19/12/2006 08h15 – Atualizado em 19/12/2006 08h15
Dourados News
Duas únicas vencedoras do prêmio de melhor jogadora do mundo até este ano, a norte-americana Mia Hamm e a alemã Birgit Prinz sempre apontaram a brasileira Marta como o futuro da modalidade. Nesta segunda, o futuro chegou. Em sua terceira indicação, a meia, que atua pelo Umea, da Suécia, tornou-se a primeira brasileira a ganhar a honraria de Fifa, que promoveu noite de gala em Zurique sob o tema “Futebol Encontra Mozart”, numa referência aos 250 anos do nascimento do gênio austríaco. Nas edições anteriores, a norte-americana Mia Hamm ficara com o troféu em 2001 e 2002, e a alemã Brigit Prinz ganhara as últimas três edições. Marta, de 20 anos, estava entre as três finalistas nos últimos dois anos. Terceira colocada em 2004 e segunda em 2005, ela subiu gradativamente os degraus até chegar ao mais alto. Neste ano, ela obteve 475 votos e superou a norte-americana Kristine Lilly, 35 anos, que ficou em segundo lugar com 388, e a alemã Renate Lingor, 31, escolhida terceira melhor do mundo com 305 pontos. As veteranas Lilly e Lingor têm extenso currículo, com títulos mundiais e olímpicos acumulados por seus países. A brasileira recebeu o prêmio emocionada, lacrimejando. “Primeiro quero agradecer a Deus por tudo o que consegui até agora.

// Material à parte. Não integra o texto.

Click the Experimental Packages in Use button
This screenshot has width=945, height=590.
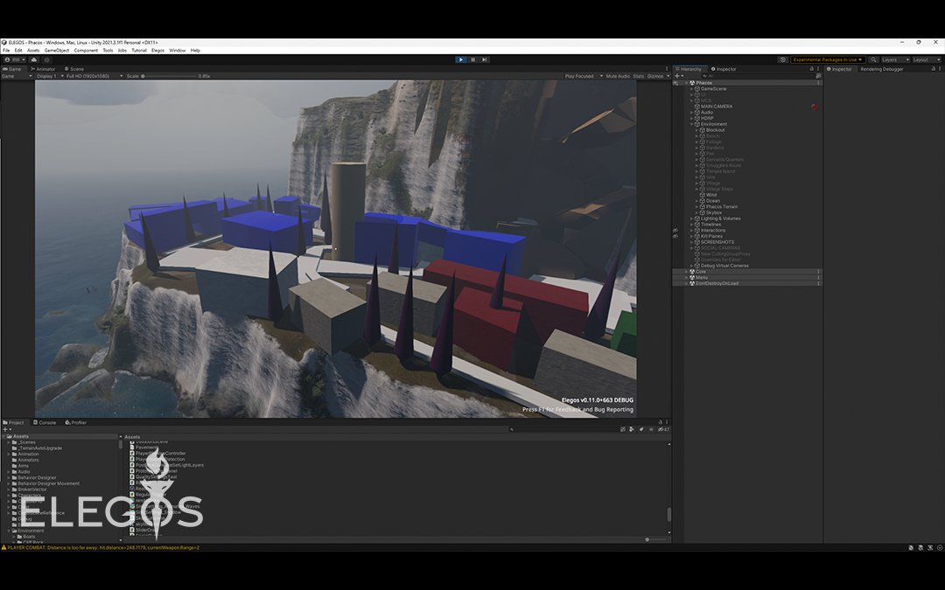tap(827, 59)
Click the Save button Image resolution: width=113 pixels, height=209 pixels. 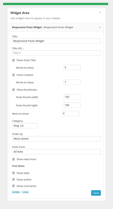(x=96, y=193)
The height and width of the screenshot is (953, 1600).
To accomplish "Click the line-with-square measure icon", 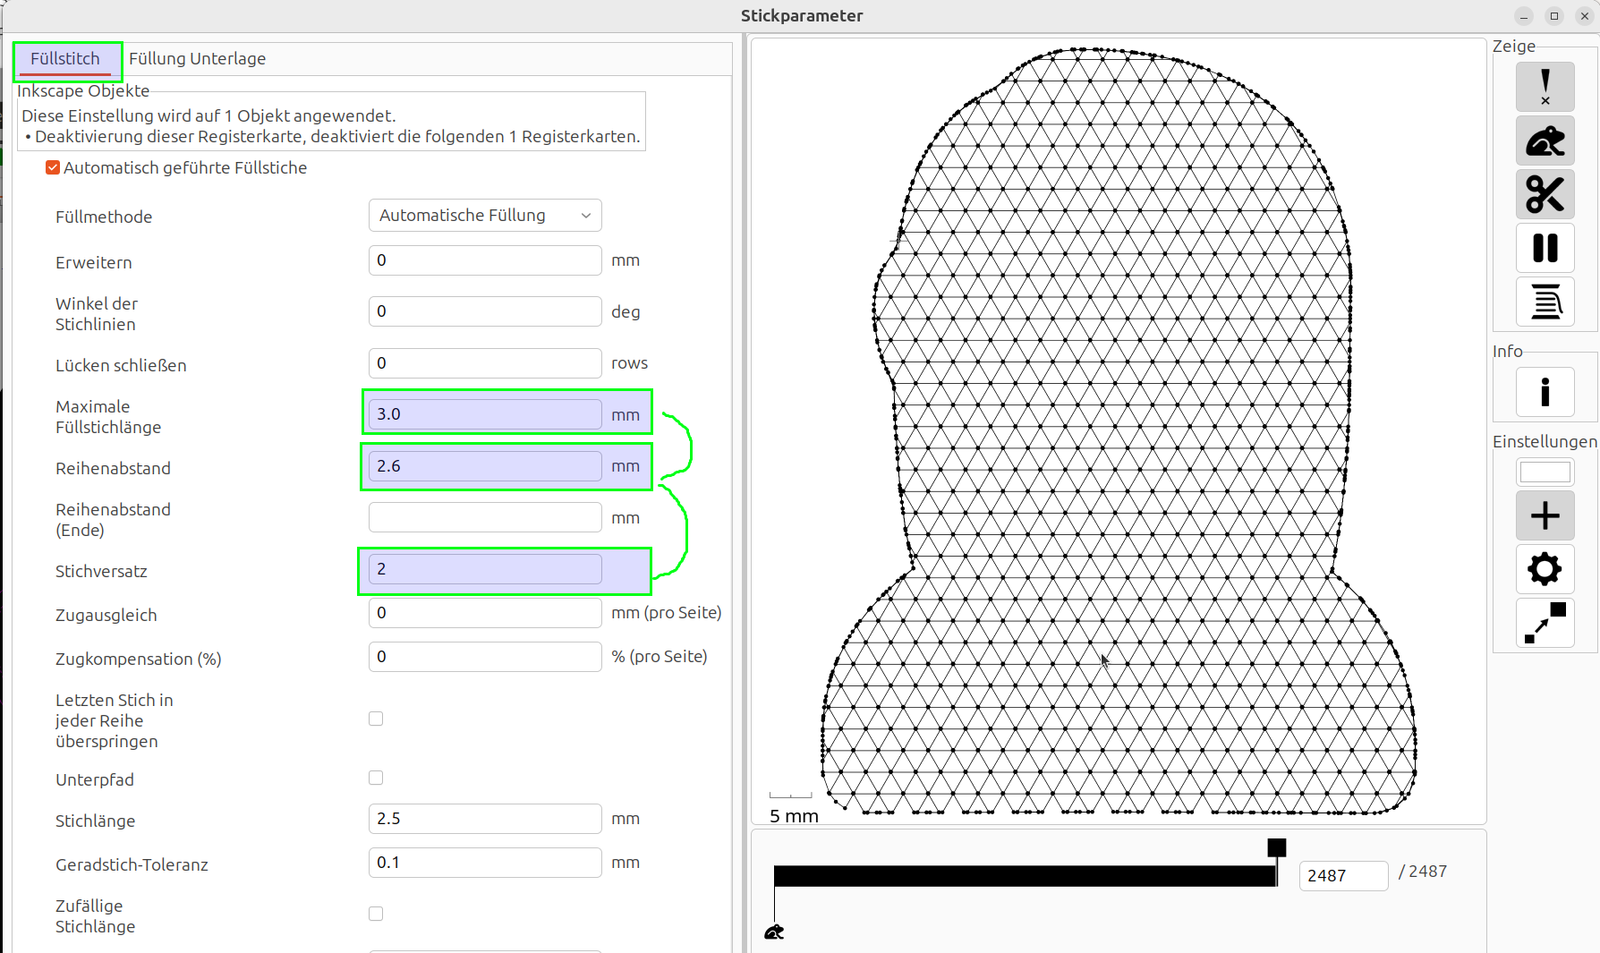I will 1545,622.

Aos meus familiares, às minhas companheiras de clube e de seleção, a todas as pessoas que me ajudaram a chegar até aqui”, discursou. “E vou continuar trabalhando firme para voltar aqui mais vezes”, prometeu. Sem um campeonato nacional regular, Marta constrói sua carreira na Europa. “O que falta é o interesse dos clubes, dos empresários”, analisou a jogadora, que isenta a CBF (Confederação Brasileira de Futebol) de responsabilidade. “Ela mantém a seleção”, afirmou. Para Marta, a entidade poderia no máximo promover uma parceria entre os clubes. “Não precisa fazer uma liga (de) muito longa (duração), mas apenas para manter as meninas em atividade”, afirmou. Em campo, a maior conquista da carreira da atleta até agora foi a medalha de prata das Olimpíadas de Atenas-2004, quando o Brasil perdeu para os EUA de virada, por 2 a 1, na prorrogação.